■ WORK TASK ■
Apart from the pictures, which must be omitted, restate the data exactly.

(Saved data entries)

● ● ● ●

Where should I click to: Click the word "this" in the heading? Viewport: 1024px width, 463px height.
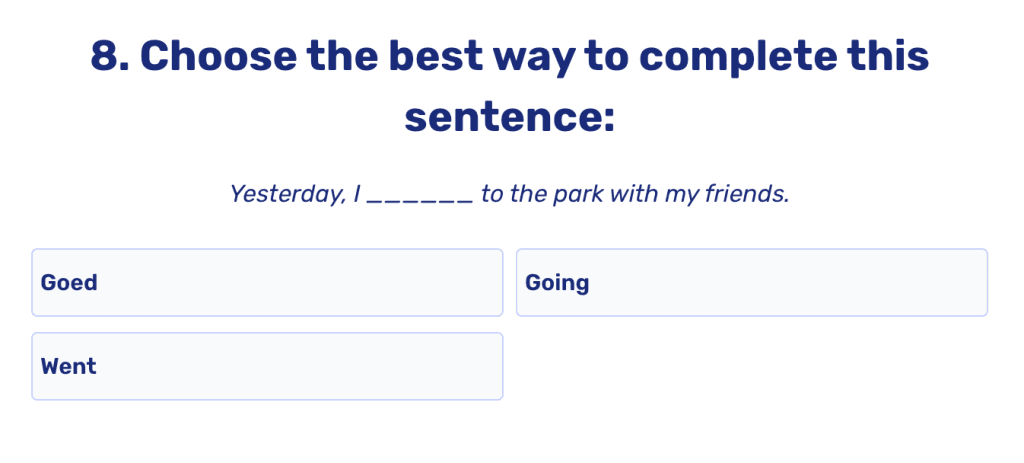(893, 57)
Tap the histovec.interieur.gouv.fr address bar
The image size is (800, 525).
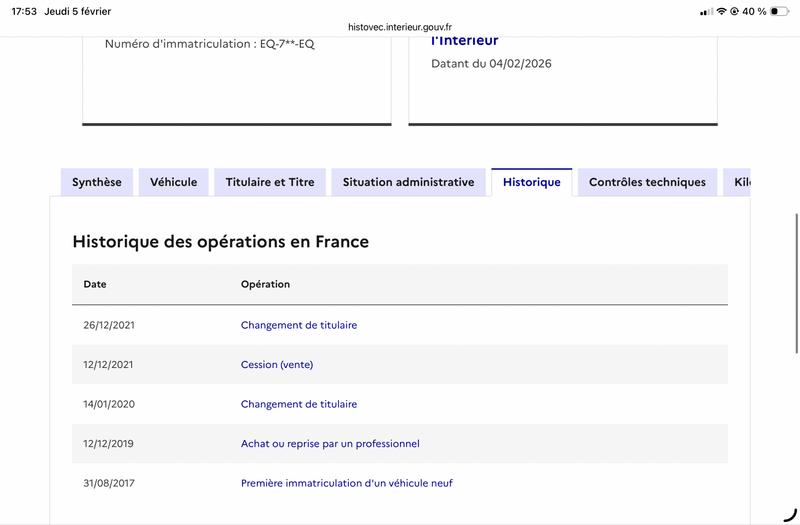pyautogui.click(x=400, y=27)
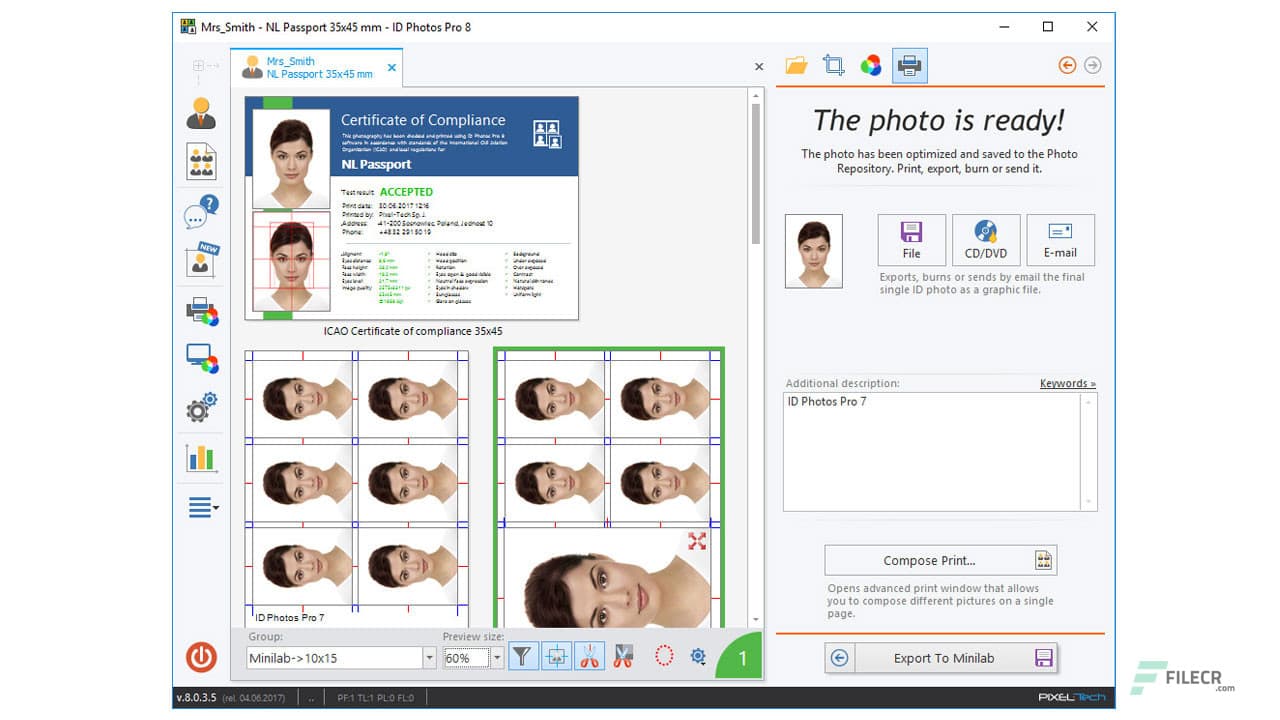Open the printer settings sidebar icon
This screenshot has width=1280, height=720.
(x=200, y=311)
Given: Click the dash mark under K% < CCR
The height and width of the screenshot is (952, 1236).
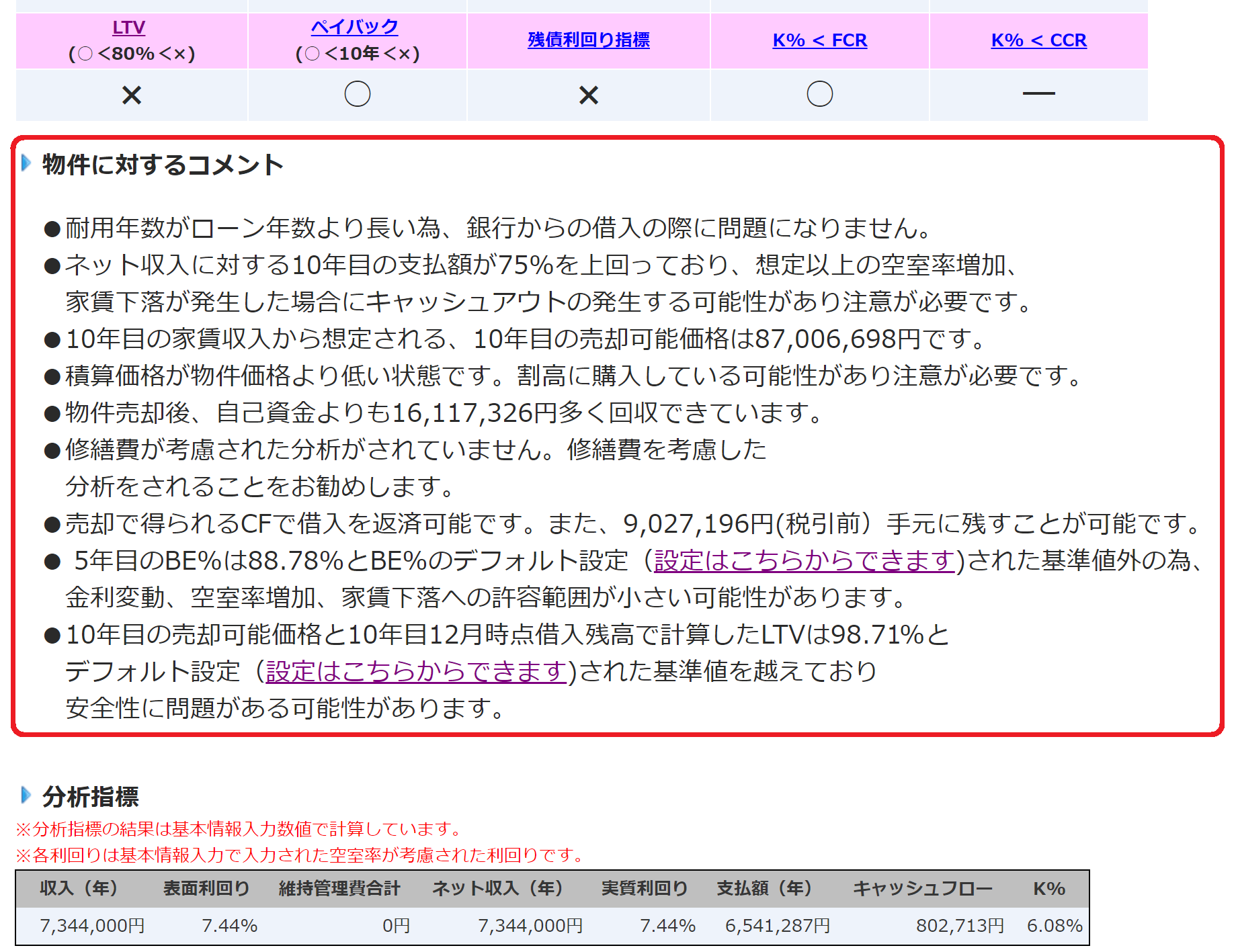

● ● ● ●

■ RESPONSE BELOW ■
Where should I click to: Click the word "this" in the heading? Viewport: 1024px width, 463px height.
(893, 57)
Tap the histovec.interieur.gouv.fr address bar
The image size is (800, 525).
pyautogui.click(x=400, y=27)
Open the printer settings sidebar icon
This screenshot has width=1280, height=720.
(x=200, y=311)
Given: Click the dash mark under K% < CCR
The height and width of the screenshot is (952, 1236).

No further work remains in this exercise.